ヴェール・エンド ウィズ ダフネ 2006
【Tamie's ReportT】
私は、今年6月6日から渡英し、サリー州ギルフォード近くの「英国The N.G.S.」のダフネ元会長の庭園「ヴェール・エンド」での5日間の滞在を中心に、約2週間、多くのThe N.G.S.ガーデンを巡り、その度に多くの方々から愛情溢れる歓待を受けて、心の中に暖かーく深く染み込むような思いばかりの実り多き旅をしました。
今回の旅は、正に心温まる思い出がいっぱい詰まったマイ・スウィート・メモリーとなりました。
その中でダフネ元会長とご主人のジョンのご厚意により経験させて頂きました「ヴェール・エンド」内で行われた「ギルフォード・フィルハーモニック・オーケストラ」の「ガーデン・コンサート」についてご報告します。
6月8日の午後3時に、「ヴェール・エンド」に到着すると、もう既に「ギルフォード・フィルハーモニック・オーケストラ」の指揮者と17人のメンバーの方々が、美しい花々が上品に咲き誇る「ヴェール・エンド」の真ん中にある芝生の右側に大きな白いテントを張り、その中でリハーサルをしていました。ダフネが2階のお部屋へと私を案内して下さったときに、「窓越しから、彼らの音楽に耳を傾け楽しむことが出来るなんて、何て素晴らしいのでしょう! まるで女王様になったようだわ!」と感激されていらしたお姿が心に残ります。ロープを蔦ってたわわに咲くゴージャスな白い藤、エレガントに誇り高く咲き乱れる様々なローズたち、その中でもデヴィッド・オースティンによる「The N.G.S.」の創立70周年記念に創られた白味がかったレモンイエローのバラ「チャリティ」のそばに、白とベビィー・ピンクのシャクヤクなどが品位香しき貴婦人のごとく咲き乱れている、そんな「ヴェール・エンド」は、6月の麗しき日の中で、何と美しく目映かったことでしょう!

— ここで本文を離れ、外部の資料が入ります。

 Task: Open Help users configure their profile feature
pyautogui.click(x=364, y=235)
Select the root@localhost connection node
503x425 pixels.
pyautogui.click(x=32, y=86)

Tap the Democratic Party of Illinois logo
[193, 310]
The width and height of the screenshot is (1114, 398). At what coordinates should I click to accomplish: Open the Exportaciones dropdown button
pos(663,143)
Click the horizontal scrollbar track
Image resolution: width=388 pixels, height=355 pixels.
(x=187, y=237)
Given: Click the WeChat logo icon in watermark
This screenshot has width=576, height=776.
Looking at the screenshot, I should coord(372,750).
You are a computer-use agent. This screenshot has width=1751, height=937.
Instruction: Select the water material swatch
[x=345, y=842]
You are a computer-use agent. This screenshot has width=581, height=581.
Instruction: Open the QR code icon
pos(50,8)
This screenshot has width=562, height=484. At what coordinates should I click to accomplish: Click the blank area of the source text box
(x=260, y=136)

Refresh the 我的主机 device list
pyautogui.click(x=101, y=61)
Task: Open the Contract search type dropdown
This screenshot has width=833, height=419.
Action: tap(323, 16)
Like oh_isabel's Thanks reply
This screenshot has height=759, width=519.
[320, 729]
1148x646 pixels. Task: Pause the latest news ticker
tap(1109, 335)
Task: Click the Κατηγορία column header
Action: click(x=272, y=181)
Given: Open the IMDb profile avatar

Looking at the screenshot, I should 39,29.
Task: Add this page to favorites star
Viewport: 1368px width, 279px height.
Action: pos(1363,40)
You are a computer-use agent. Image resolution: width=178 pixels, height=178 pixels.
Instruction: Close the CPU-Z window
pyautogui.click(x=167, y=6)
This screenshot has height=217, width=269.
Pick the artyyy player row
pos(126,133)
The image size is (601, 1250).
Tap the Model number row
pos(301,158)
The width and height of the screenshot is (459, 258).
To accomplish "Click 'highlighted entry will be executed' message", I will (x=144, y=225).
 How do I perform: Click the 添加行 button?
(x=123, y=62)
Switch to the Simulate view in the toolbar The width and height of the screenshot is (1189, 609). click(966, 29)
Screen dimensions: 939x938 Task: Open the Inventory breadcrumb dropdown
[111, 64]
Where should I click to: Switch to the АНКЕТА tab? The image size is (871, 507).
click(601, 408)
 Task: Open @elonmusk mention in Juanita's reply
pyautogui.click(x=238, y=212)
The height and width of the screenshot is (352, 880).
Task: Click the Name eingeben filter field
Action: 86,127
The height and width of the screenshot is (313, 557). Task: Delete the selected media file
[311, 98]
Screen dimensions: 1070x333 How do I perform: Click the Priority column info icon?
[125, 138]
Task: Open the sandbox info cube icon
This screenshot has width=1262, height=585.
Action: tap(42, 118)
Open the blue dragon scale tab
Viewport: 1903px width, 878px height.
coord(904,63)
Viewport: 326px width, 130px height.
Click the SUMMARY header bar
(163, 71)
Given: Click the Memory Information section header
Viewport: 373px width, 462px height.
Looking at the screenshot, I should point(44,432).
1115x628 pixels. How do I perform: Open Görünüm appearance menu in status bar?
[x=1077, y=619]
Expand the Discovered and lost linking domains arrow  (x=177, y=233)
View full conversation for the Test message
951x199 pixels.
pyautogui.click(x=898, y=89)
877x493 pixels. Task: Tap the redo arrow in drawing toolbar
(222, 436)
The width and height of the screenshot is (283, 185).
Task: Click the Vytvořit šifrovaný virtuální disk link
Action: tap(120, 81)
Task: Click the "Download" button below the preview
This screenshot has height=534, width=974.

2百人以上の方々が、夕方の6時から9時近くまで約3時間にもわたる「ライト・ミュージック・コンサート」を楽しまれました。
ある方は、ワイン片手にお庭を散策しながら、芝生の上にシートを敷いてピクニック気分を味わっている方々、席についてじっと音楽を楽しむ方々、その中で子供たちが軽食の「カナッペ」などをかわいらしくサービスする何とも微笑ましい光景、全てが、私がいつも感じてしまう完璧なる「英国庭園社交界」そのものでした。コンサート後は、興奮さめやらぬ中、コンサバトリー(邸宅付き温室)の中でのおいしい夕食と和やかな皆様との語らい、私にとって、その日は「英国庭園社交界」における「現世極楽」の1日となりました。
このコンサートは、入園料が4ポンドで、翌日すぐにジョンが自宅近くの郵便局より「The N.G.S.」の本部へ「ガーデン・コンサート」と苗販売(受付の隣で苗が販売されました)の収益金を送金していました。ちなみに、今回コンサートで振る舞われたワインは、全て、あるワイン会社から無料で支給されたもので、今年より「The N.G.S.」ガーデンのイブニングでの「ガーデン・オープン・チャリティ」で出されるワインは、全てそのワイン会社からのものだそうです。
この徹底した英国の「チャリティ庭園文化」を目の当たりにすると何ともうらやましい限りの思いでした。